More to the point is the degree to which apples can now be compared with apples. As European officials are beginning to comprehend -- and as American trade negotiators continue to ignore at their own risk -- it is becoming much easier to build a case against Boeing entirely separately from the issue of defence subsidies. Indeed, in developing the 787, Boeing proved remarkably adept at extracting a wide variety of subsidies from states around the world, both directly and indirectly through its suppliers.
Two deals stand out. The biggest direct subsidy was the Dollars 3.2bn (Pounds 1.76bn) that Boeing leveraged from Washington state, in exchange for its decision not to move final assembly of the 787 out of its long-time home. The biggest set of indirect subsidies was the massive infusion of funds by the Japanese government into Fuji Heavy Industries, Mitsubishi Heavy Industries and Kawasaki Heavy Industries, to enable them to meet the price point Boeing set for the wing assemblies these companies build.

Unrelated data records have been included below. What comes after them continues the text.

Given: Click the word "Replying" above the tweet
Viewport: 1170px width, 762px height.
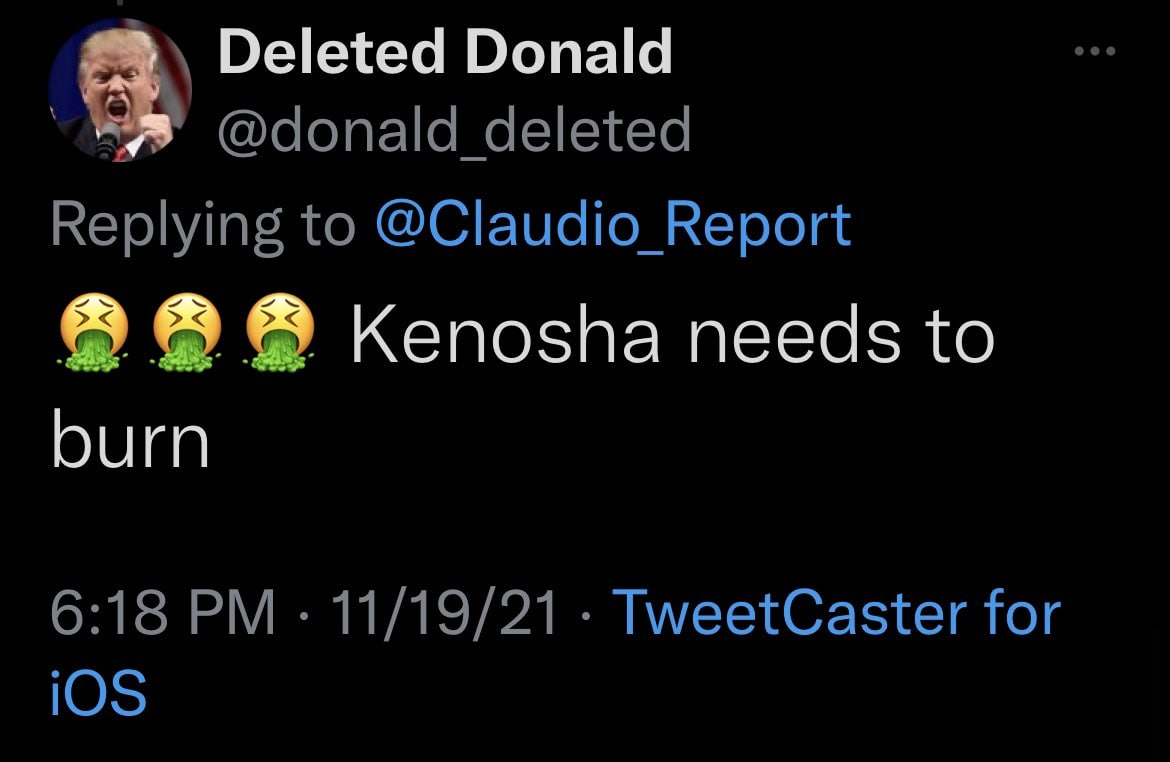Looking at the screenshot, I should [166, 224].
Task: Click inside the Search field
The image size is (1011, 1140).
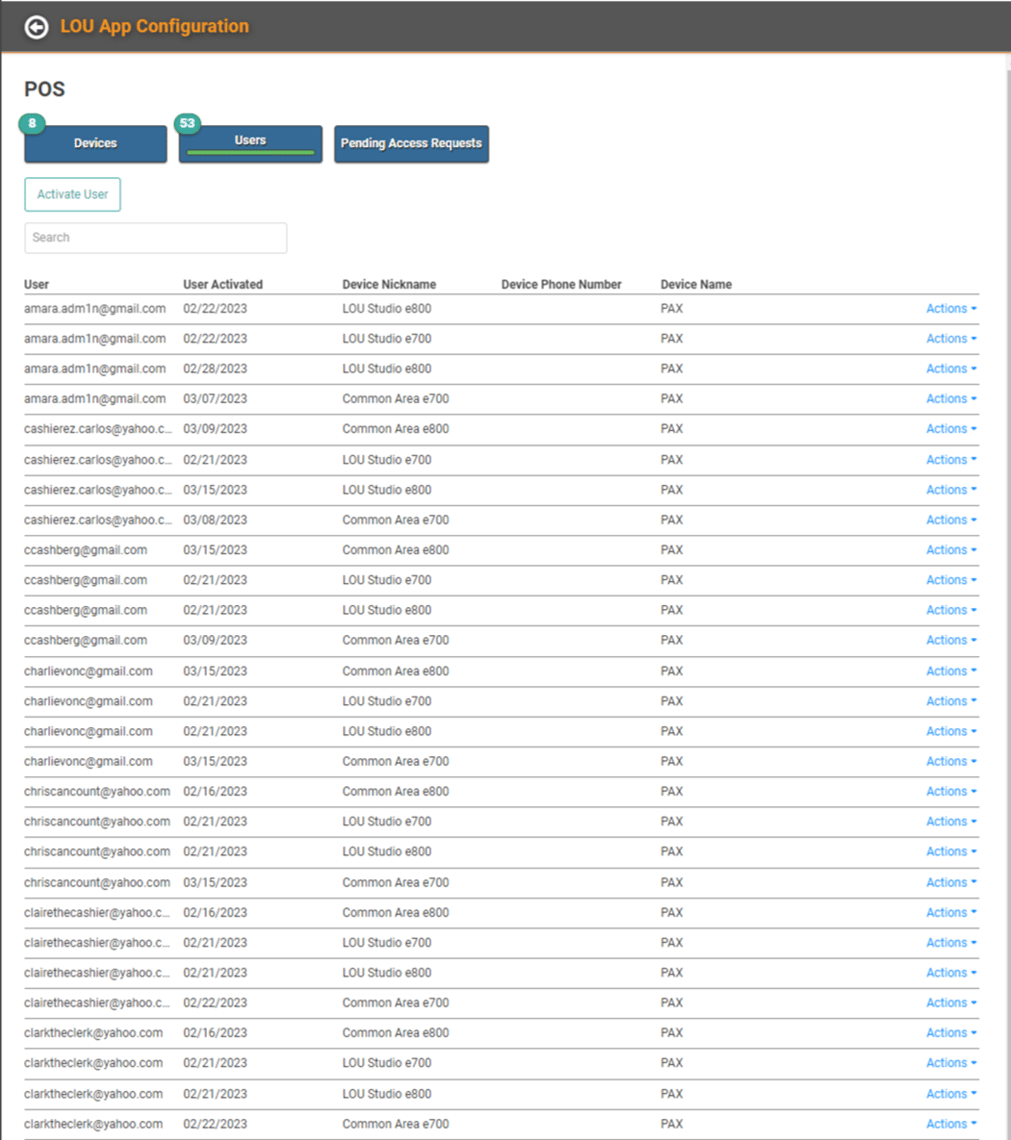Action: pos(155,237)
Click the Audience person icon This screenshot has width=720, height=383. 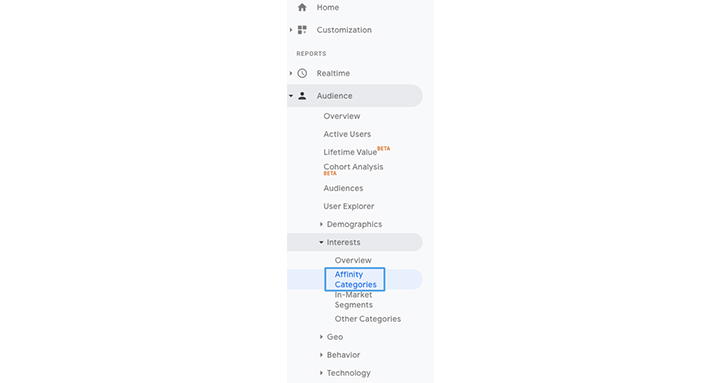(302, 96)
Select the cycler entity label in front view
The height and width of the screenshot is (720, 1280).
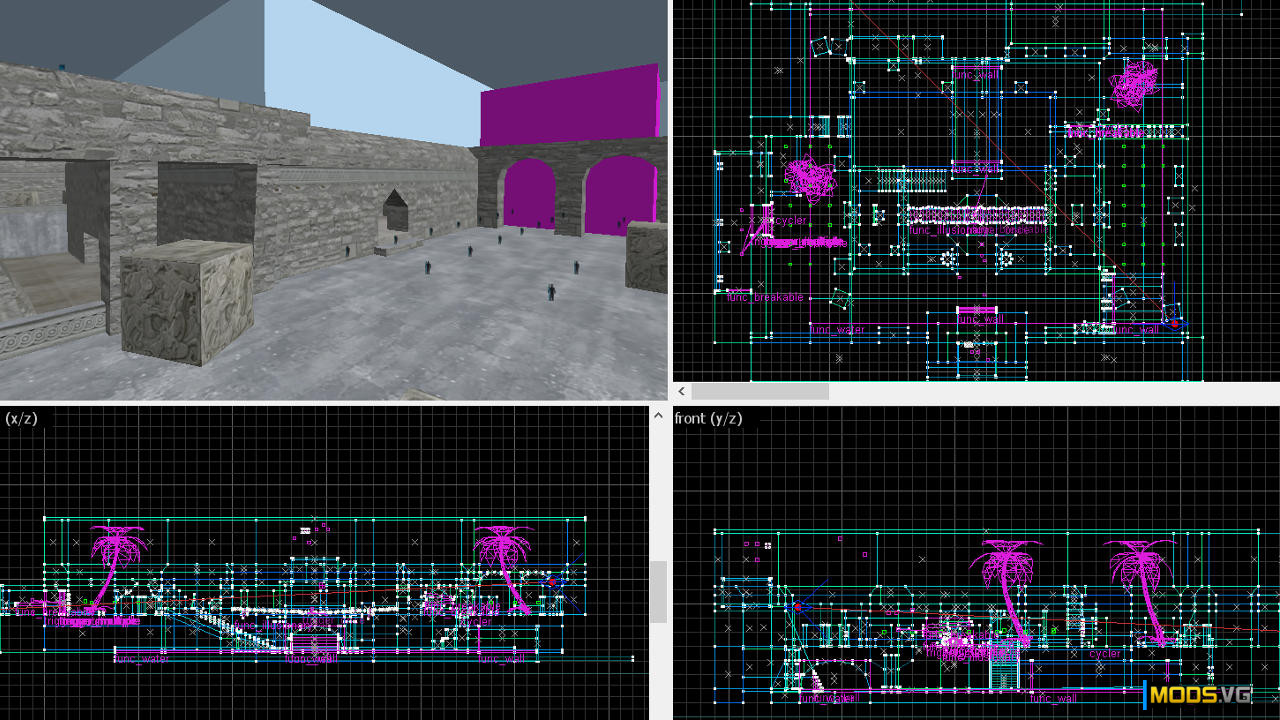pyautogui.click(x=1104, y=654)
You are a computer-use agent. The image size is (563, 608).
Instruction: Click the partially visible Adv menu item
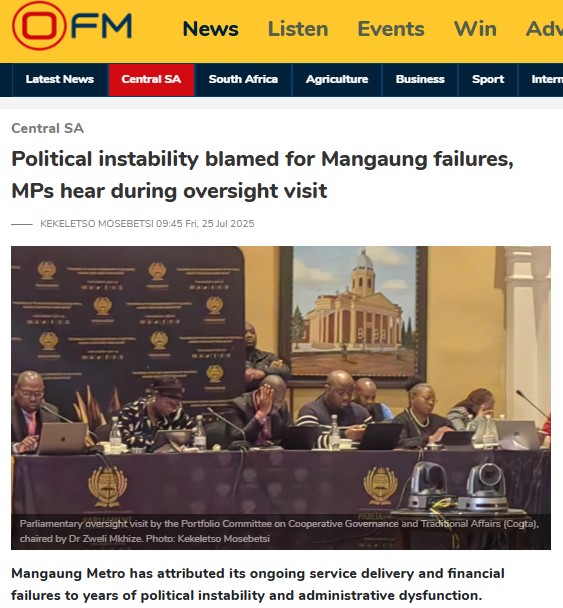544,29
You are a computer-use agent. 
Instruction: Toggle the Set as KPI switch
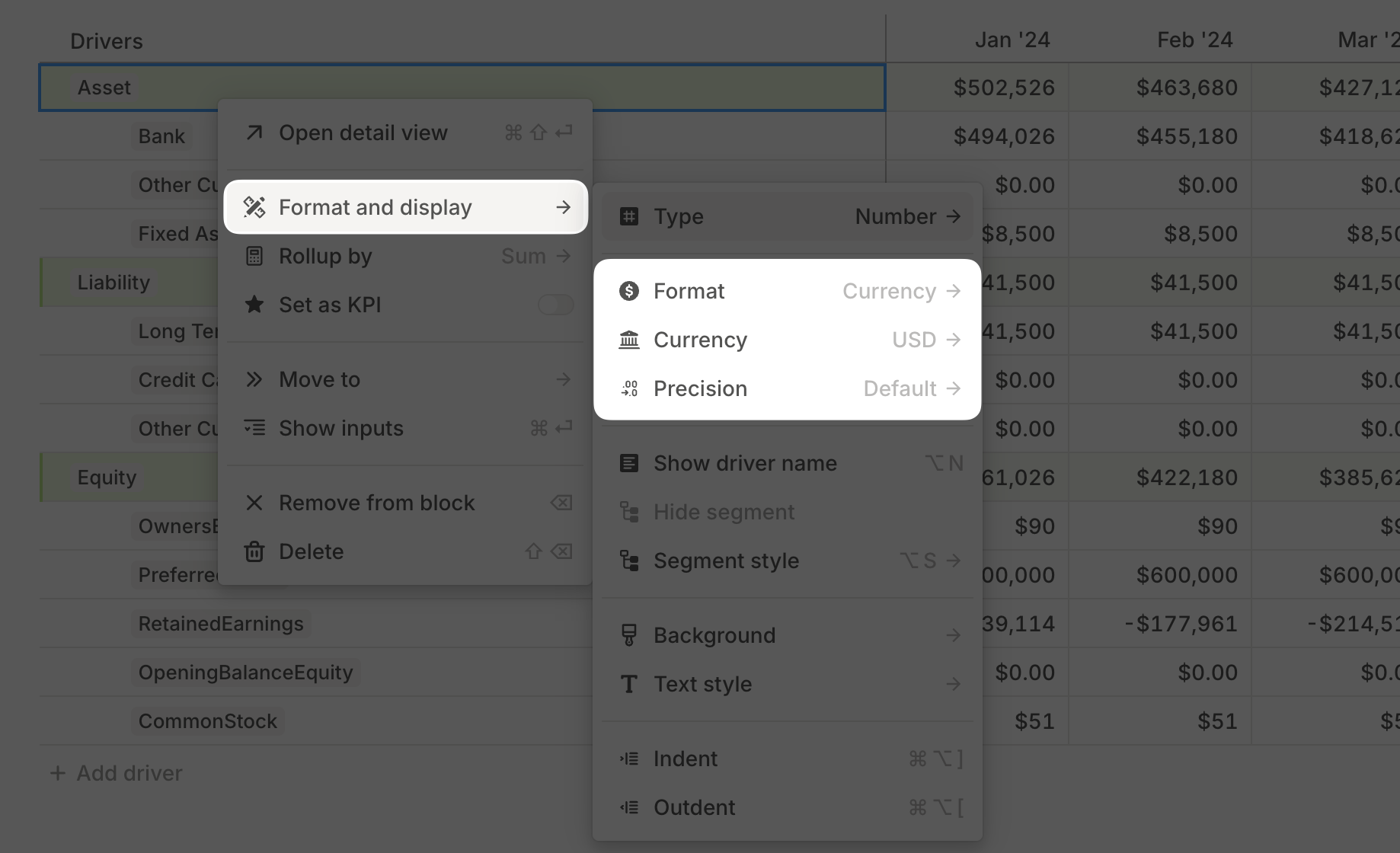(555, 305)
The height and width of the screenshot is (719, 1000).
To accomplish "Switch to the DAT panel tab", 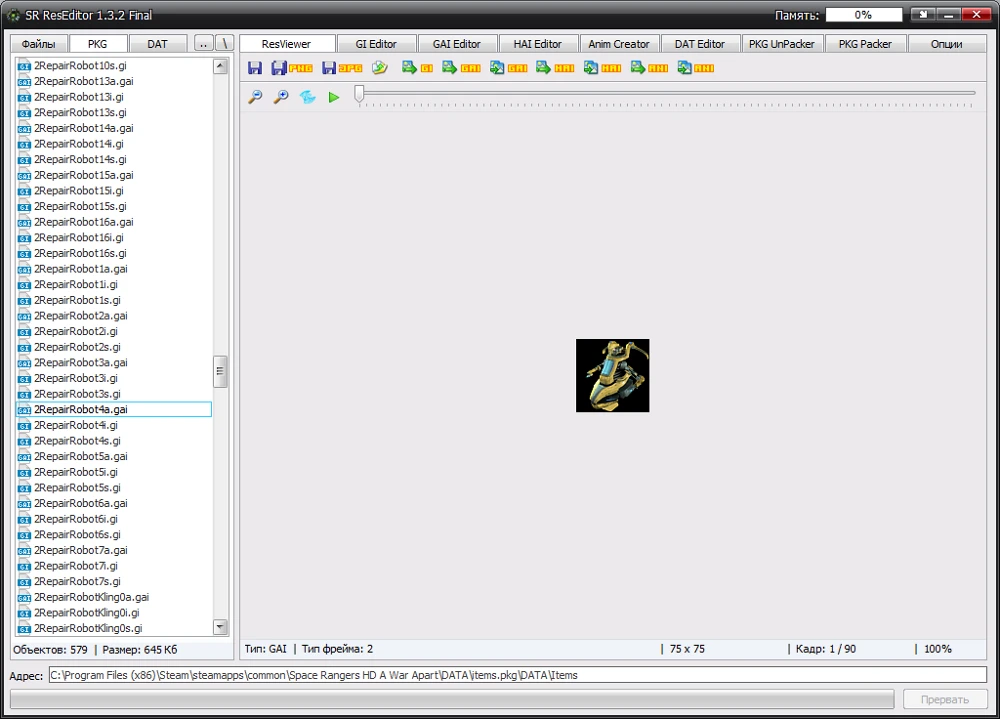I will tap(158, 44).
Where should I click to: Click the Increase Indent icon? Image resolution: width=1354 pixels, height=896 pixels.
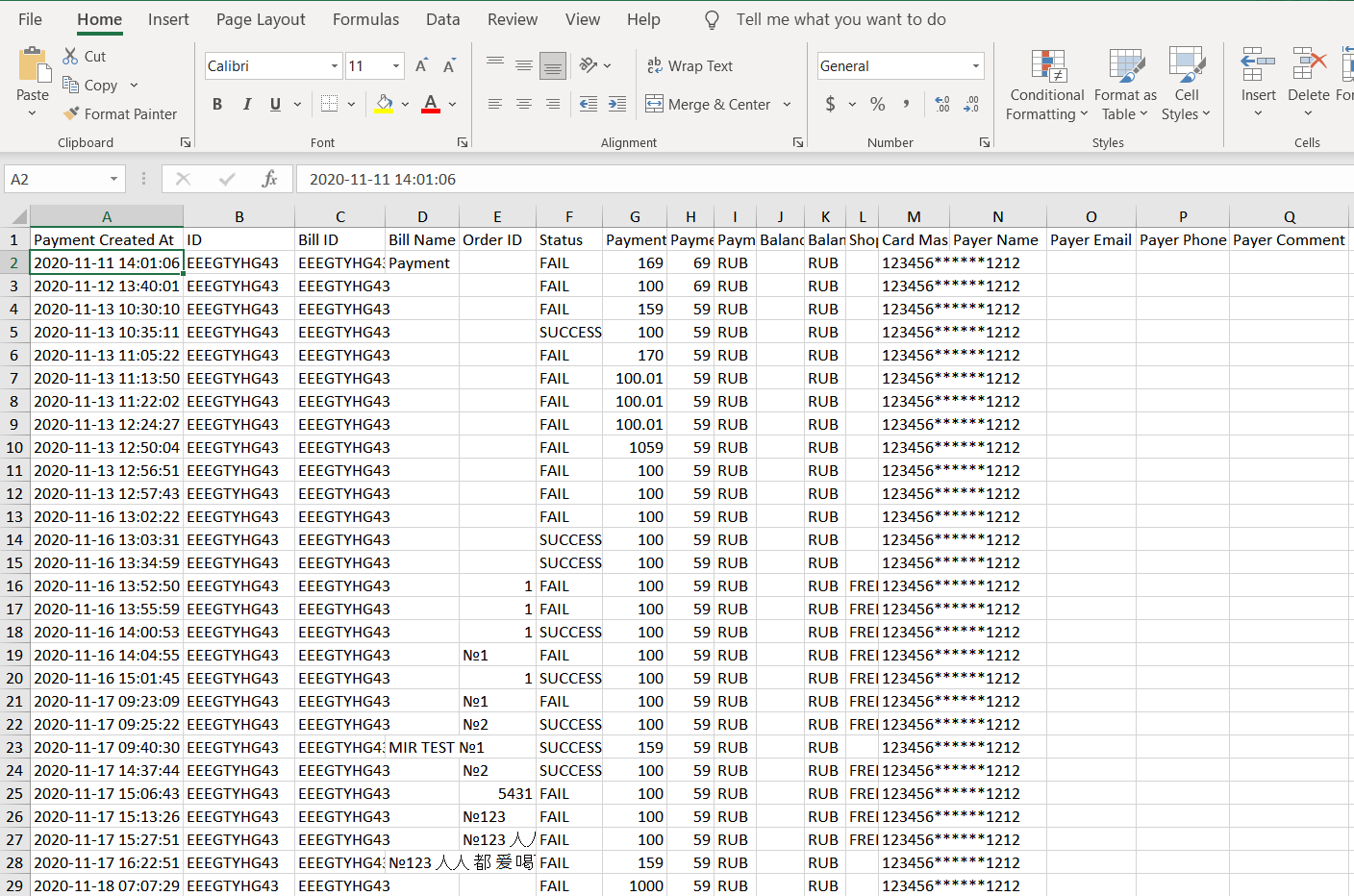tap(617, 104)
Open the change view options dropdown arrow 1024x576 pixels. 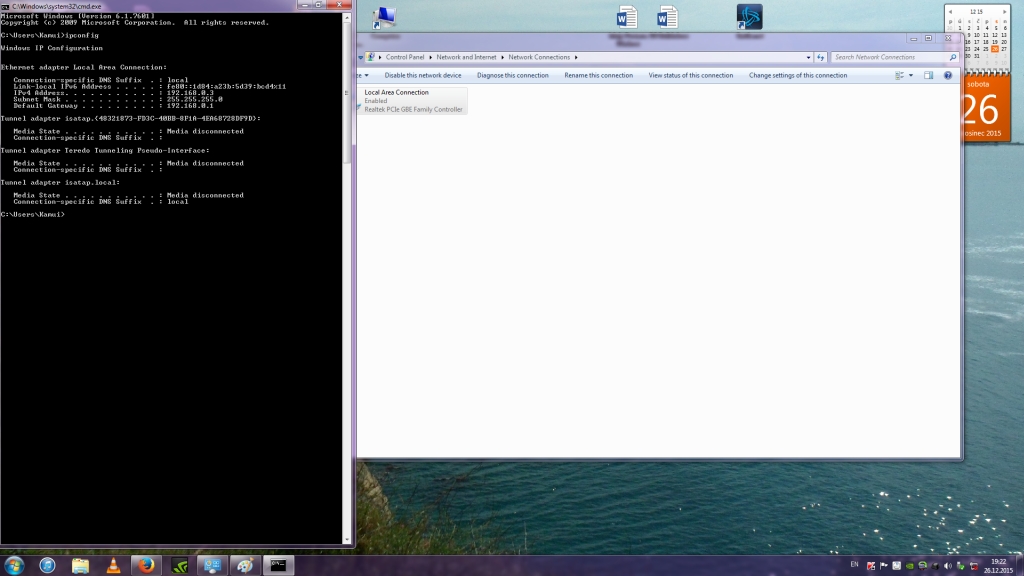[910, 75]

These were but two of many such deals. In all, Boeing was able to force offshore suppliers and their state backers to cover 45 per cent of the total development cost of the 787. The take from domestic sources was nearly as great.
The central point, then, is Boeing's profound transformation in recent years. For long among the most global of manufacturers, the company in the late 1990s began selling plants, firing workers and buying from outside suppliers what it used to make in-house. Boeing's stated goal was to become a "systems integrator". And indeed, just like Dell and Nike, the company now increasingly focuses on design and marketing, and on trading in products manufactured by others.
Perhaps the most disturbing result of this transformation is not the degree to which Boeing has secretly transferred so much of the risk of producing commercial airliners to a motley collection of states. But the degree to which the company's new focus on arbitrage helps erode the global aerospace industrial system. Just as many suppliers to Wal-Mart, the giant US retailer, have discovered in recent years that when one company captures a dominant position over a single retail market, it will sooner or later begin to mine at least some profits out of its suppliers' operations. Some of the smaller companies manage to wrangle subsidies out of friendly governments but many others simply go bankrupt or diversify into other lines of work.
So rather than take sides in what increasingly looks like a less-than-zerosum competition, perhaps it is time for officials in Brussels and Washington to realise that the double punch of globalisation and outsourcing has smashed everyone together into a single team. The real question is no longer who subsidises whom, but how to work together to ensure that citizens on both sides of the Atlantic -- and indeed, around the world -- can count on the health of a vital global industry.